Heat rises in air. As the air above an object heats up from that object a small convection current will flow in the heated air moving the heat up and away from the object.

It’s really a lot more complicated than this, but this is enough to get the point across. So, there is no simple answer.

Scenario one: The power supply doesn’t have enough air flow to move all the heat it generates away from the power supply so some of it moves up into the electronics sitting on top of it. The electronics generate their own heat and add to the problem. If you have the electronics fan blowing out then you draw more of the excess heat from the power supply over the electronics causing the air flow across the electronics to heat up more than if you had the electronics fan blowing in to counteract this additional heat. This assumes the fan is moving enough air to overcome the rising heat and remove the heat generated by the electronics.

Scenario Two: The power supply fan is sufficient to move all the power supply heat out the end of the power supply away from the end of the power supply where the electronics are mounted. In this case the fan blowing out would aid the natural flow of heat giving you the best cooling situation. In this case the fan blowing in would be bucking the natural flow and could cause a reduction in cooling.

So, until I get my X-carve (it was supposed to ship today, but got caught up in the parts problem) I can’t test any of this.

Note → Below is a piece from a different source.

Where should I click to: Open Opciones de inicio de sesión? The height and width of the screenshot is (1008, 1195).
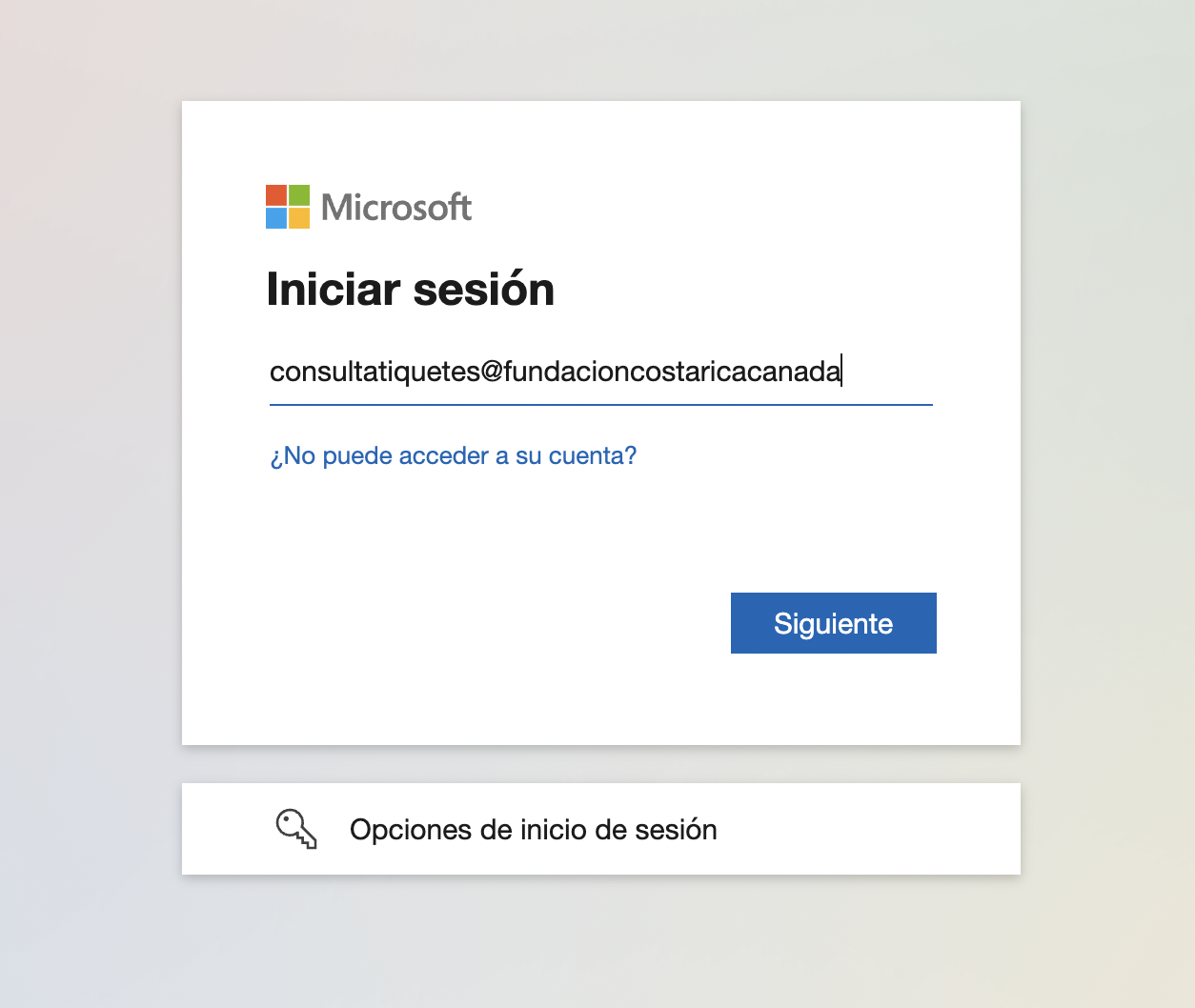tap(534, 829)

My initial thought is that I will most likely start with the fan blowing out until such time as I can test it to see if the direction makes any difference at all.

Basically Rusty has the answer, you need sufficient venting and enough air flow and you can overcome most heating issues.

If the fan moves enough air it could be a moot point.

One other thought.

If your electronics are close to the X-carve you would probably get less debris in the electronics if the fan is blowing out.

Thanks Guys,
Might add a few more vent holes and put some kind of fine mesh over them. Pity nobody wears pantyhose anymore.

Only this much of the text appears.